Second, it was the first machine to feature any kind of an index register, a
facility that was quite widely copied. You can trace the influence from the
spread of the Manchester name for the facility: they called it the "B-tube", a
reference to the internal structure of their own machine. (Already having an
"A-tube" for the accumulator, and a "C-tube" for control registers, they used
the first free letter.) And if you read through the computing literature of
the '50s, you'll find frequent references to index registers using terms like
"B-boxes", which are otherwise inexplicable.

------
wmat
Is there an accurate account of the international history of computing in
existence in book form?

------
oneofthose
One often forgotten but truly fascinating character in the early days of
computing is Konrad Zuse [0] who arguably built the first computer.

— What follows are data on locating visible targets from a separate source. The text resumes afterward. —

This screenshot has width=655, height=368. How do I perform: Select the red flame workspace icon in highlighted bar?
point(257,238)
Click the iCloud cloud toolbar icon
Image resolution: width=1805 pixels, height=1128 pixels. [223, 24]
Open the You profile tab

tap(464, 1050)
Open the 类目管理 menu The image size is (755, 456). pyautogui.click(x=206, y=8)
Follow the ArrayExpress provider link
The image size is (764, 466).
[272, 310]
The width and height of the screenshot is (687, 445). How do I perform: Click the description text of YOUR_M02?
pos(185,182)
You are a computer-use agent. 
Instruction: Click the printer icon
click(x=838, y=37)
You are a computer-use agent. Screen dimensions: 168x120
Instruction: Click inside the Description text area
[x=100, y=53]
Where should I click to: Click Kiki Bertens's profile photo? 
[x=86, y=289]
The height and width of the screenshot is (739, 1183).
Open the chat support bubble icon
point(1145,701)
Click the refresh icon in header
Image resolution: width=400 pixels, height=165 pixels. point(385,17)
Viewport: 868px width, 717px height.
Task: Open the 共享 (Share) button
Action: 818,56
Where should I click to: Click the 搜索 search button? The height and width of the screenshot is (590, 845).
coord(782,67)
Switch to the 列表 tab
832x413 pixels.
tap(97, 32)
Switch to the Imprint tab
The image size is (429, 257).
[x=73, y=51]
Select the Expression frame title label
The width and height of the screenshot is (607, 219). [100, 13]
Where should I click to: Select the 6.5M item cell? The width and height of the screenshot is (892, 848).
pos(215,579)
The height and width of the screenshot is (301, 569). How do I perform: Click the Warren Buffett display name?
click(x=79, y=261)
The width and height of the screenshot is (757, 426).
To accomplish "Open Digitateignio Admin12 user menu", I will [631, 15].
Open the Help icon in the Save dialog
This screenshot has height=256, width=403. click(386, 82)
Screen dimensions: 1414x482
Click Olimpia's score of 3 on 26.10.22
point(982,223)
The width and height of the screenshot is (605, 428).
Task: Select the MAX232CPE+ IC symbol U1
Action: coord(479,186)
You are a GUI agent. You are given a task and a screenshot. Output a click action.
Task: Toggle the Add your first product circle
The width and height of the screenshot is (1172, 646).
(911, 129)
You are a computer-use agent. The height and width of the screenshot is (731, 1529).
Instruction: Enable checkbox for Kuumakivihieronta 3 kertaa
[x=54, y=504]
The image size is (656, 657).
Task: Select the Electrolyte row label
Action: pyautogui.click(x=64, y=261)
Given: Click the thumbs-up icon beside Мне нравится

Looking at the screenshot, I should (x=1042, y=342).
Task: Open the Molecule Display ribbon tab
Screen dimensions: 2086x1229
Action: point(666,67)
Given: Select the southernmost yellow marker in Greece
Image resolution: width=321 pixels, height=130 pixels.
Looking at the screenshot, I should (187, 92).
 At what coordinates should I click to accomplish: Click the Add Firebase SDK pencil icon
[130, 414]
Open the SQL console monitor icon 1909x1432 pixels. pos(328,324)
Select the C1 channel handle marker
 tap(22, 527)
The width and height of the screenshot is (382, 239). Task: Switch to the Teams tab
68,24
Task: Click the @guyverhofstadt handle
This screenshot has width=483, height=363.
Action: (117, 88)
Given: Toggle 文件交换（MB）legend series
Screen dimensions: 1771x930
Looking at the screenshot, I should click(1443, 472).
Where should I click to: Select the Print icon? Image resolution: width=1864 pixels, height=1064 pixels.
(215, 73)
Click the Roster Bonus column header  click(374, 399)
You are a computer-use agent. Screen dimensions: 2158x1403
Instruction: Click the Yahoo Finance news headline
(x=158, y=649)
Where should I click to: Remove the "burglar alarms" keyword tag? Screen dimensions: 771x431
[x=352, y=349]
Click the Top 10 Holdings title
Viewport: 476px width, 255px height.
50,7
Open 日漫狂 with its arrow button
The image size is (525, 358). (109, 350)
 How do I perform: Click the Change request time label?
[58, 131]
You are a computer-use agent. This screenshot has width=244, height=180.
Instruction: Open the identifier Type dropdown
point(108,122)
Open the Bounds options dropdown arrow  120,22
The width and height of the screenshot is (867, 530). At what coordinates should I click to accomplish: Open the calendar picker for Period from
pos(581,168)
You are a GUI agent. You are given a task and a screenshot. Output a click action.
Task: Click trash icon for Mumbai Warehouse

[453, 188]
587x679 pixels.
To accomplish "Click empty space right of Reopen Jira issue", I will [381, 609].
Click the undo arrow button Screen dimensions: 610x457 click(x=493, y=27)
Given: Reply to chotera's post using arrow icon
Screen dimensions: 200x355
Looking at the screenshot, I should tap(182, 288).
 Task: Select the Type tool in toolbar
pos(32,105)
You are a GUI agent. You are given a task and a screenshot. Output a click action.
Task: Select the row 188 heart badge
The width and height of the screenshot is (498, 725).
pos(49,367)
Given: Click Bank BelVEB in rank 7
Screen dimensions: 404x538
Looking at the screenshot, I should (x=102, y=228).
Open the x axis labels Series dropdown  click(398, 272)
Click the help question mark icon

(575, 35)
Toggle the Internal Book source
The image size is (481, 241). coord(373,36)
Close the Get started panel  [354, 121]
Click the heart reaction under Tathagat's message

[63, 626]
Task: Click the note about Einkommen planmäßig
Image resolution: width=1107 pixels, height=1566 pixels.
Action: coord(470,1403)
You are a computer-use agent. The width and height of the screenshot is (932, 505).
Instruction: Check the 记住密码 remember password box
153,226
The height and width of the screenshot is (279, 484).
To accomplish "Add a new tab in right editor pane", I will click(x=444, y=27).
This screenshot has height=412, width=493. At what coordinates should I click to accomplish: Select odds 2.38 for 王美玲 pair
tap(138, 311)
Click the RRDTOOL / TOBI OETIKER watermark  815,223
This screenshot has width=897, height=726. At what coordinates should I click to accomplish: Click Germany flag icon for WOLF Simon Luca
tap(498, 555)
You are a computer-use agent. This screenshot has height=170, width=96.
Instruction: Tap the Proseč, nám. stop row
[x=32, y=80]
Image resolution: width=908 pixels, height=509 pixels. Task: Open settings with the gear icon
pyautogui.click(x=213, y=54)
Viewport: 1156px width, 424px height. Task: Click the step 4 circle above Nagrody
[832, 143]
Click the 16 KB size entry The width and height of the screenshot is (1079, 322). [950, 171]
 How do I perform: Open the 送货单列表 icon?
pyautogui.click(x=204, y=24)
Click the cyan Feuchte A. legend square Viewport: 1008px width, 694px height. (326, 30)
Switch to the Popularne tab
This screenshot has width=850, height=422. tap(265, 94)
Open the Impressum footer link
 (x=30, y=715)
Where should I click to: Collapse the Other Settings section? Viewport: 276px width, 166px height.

If you are
interested in computer history make sure to read his autobiography "The
Computer - My Life". At some point he was financed by Nazi-Germany arms
producers. About this he said (rough translation by me from German):

Too often is the inventor the Faustian idealist who tries to change the world
but fails due to the harsh reality. If he wants to implement his idea, he has
to get involved with powers, whose sense for reality is sharper and more
pronounced than his. Today such powers are, without expressing a value
judgment, military and management. [...] In my experience, chances are slim to
defend oneself against such pacts.

[0] <http://en.wikipedia.org/wiki/Konrad_Zuse>

------
abecedarius
This review gives the impression that Dyson's book doesn't give credit for the
Williams tube. It does. (The linked article in the Atlantic is guilty,
though.)

It also links to an Amazon review championing Mauchly and Eckert; but there
was a recent bio of Atanasoff (whose title I'm blanking on) saying basically
that Mauchly ripped off Atanasoff, and von Neumann had plenty of contact with
both sides, had a better grasp of Atanasoff's ideas, and probably worked
behind the scenes to promote them and make sure they weren't patent-
encumbered. (IIRC Atanasoff had a universal computer in mind but didn't try to
make one as his first project because he wasn't going to get stuck Babbage-
style taking on too much at once.)

Not to say this review may not have a point. I haven't finished Dyson's book
yet.

------
gaius
Imagine what those wartime guys could have done with a BBC Micro!